Work task 1: List every organization named in the text about the Atlanta Project.
Work task 2:
Answer these questions using the text about the Atlanta Project.
(a) About how much money did BellSouth contribute?
(b) How many Atlantans canvassed the city in the child-immunization campaign?
(c) What position does Robert H. Hull hold?
Work task 3: Reproduce the Atlanta Project text word for word, from "BellSouth, for example, has" to "serve as volunteers.".

Text block:
BellSouth, for example, has decided to focus on adult literacy. In addition to contributing about $500,000 and assigning three full-time staff members to the project, the Atlanta-based corporation has mobilized its employees to serve as volunteers.

A top priority of the Atlanta Project’s headquarters staff has been to help the cluster coordinators and steering committees tap into existing resources. Elise Eplin, a project manager, was hired to oversee a $350,000 grant the Carnegie Corporation awarded specifically to identify what already works. Ms. Eplin is currently working to create an electronic data base of information on “best practices” in service provision.

“We want it focused on looking at what’s already existing and working so the Atlanta Project doesn’t reinvent the wheel,” she explained.

A Call to Service

In addition to its success in raising money from leading corporations and philanthropies, the project has conducted a massive volunteer-recruiting effort to support both citywide and cluster-level projects.

This spring, for instance, volunteers played a pivotal role in staging one of the project’s first major events. In late April and early May, some 12,000 Atlantans canvassed the city in an eight-day, door-to-door child-immunization campaign. As a result, some 17,000 of the 54,000 preschool-age youngsters who live in the cluster areas were immunized or had their vaccination records updated.

“I think it’s been a phenomenal drawing of manpower in Atlanta,” remarked Robert H. Hull, the president of the Southeastern Council of Foundations.

In addition, he noted, “the corporate community almost seems to be competitive in trying to support the effort, [in seeing] who can make the larger splash.”

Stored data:
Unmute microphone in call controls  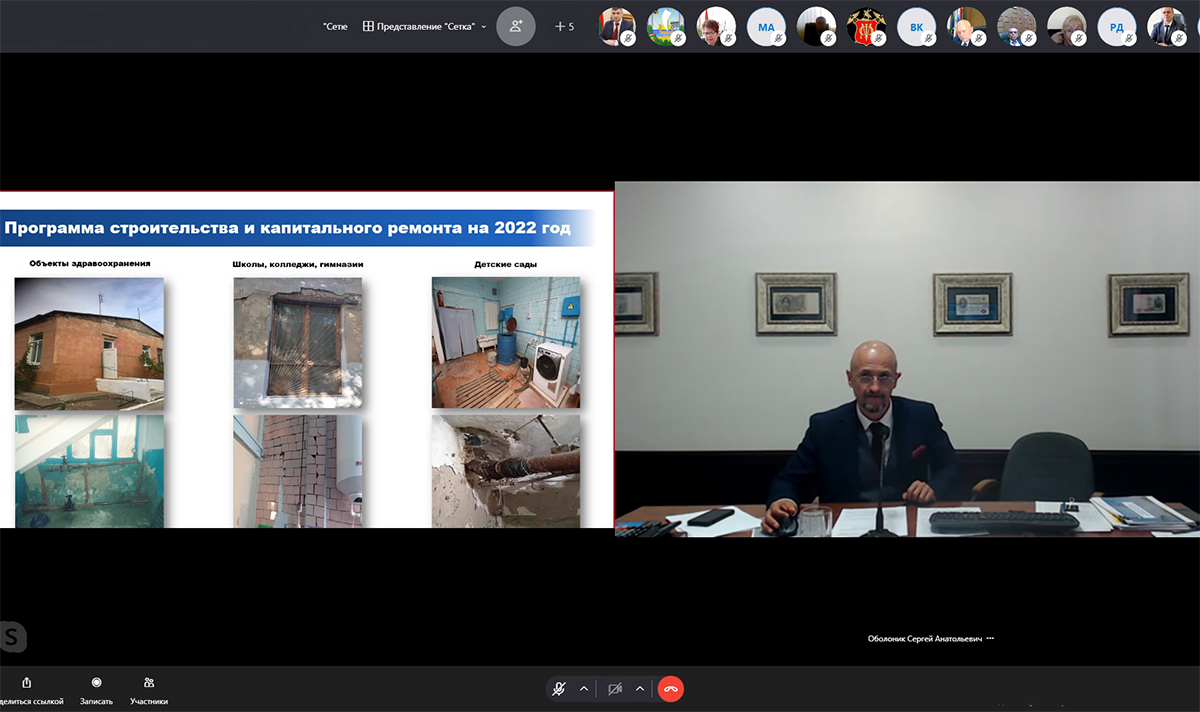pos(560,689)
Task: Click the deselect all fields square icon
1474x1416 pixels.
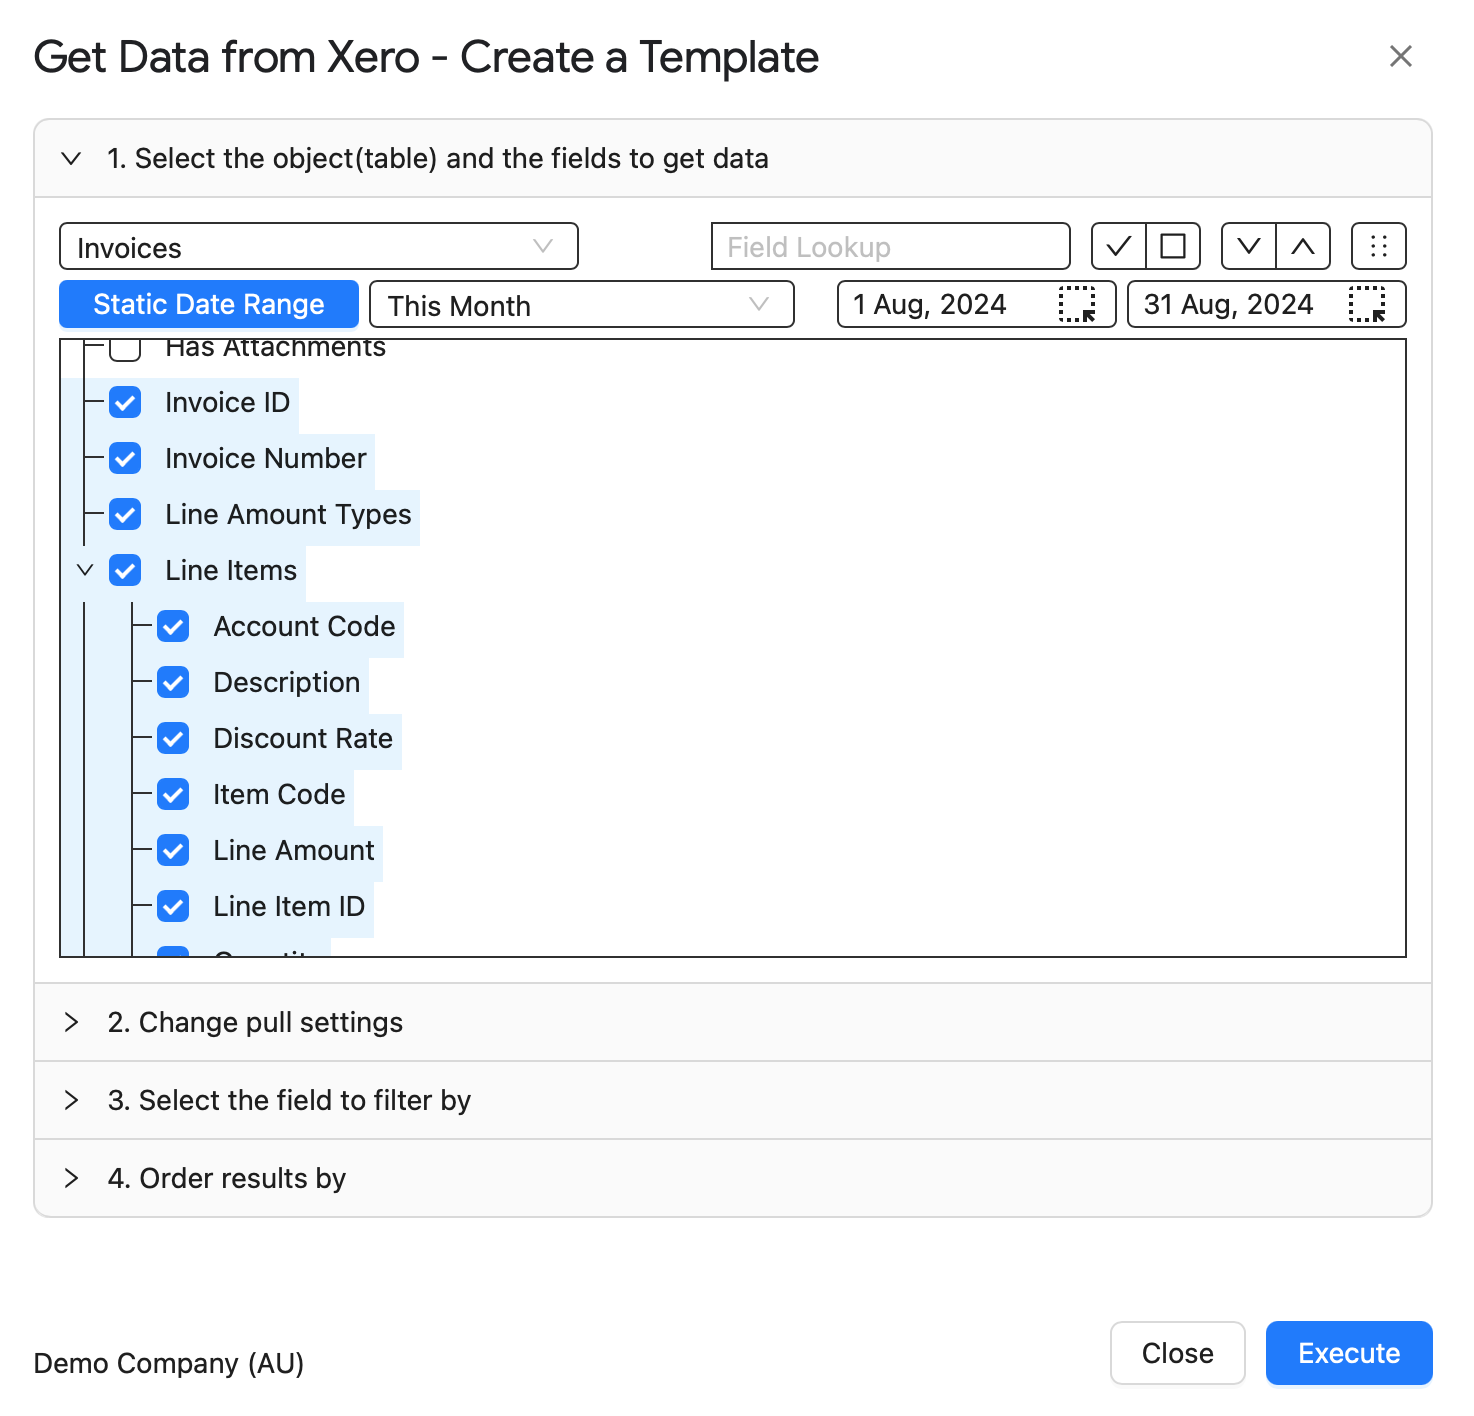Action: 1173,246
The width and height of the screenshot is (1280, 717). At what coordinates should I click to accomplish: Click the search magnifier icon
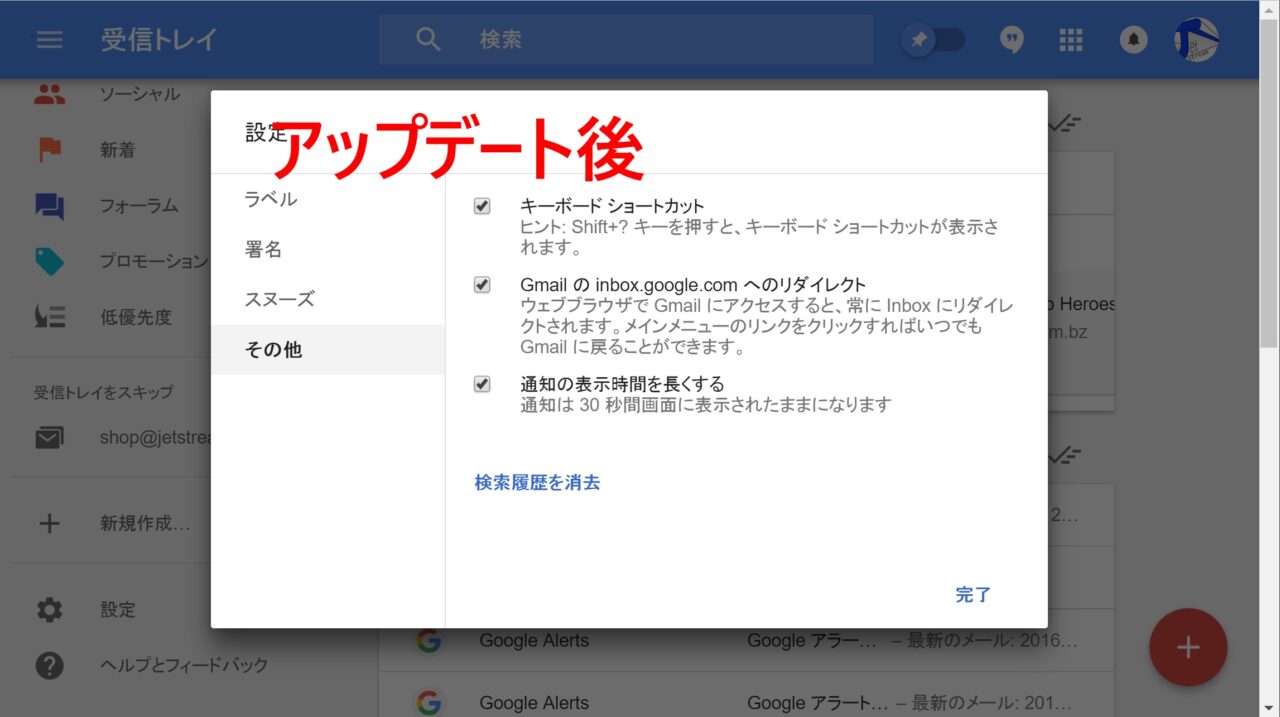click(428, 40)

---

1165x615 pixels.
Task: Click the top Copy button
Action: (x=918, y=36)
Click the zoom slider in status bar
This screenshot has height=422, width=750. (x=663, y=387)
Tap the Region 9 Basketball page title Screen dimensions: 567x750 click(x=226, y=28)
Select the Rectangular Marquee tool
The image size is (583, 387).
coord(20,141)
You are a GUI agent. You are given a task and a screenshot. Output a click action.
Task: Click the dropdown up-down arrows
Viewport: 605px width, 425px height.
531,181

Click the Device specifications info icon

Output 1:
BellSouth
the Atlanta Project
the Carnegie Corporation
the Southeastern Council of Foundations

Output 2:
(a) About $500,000.
(b) Some 12,000.
(c) He is the president of the Southeastern Council of Foundations.

Output 3:
BellSouth, for example, has decided to focus on adult literacy. In addition to contributing about $500,000 and assigning three full-time staff members to the project, the Atlanta-based corporation has mobilized its employees to serve as volunteers.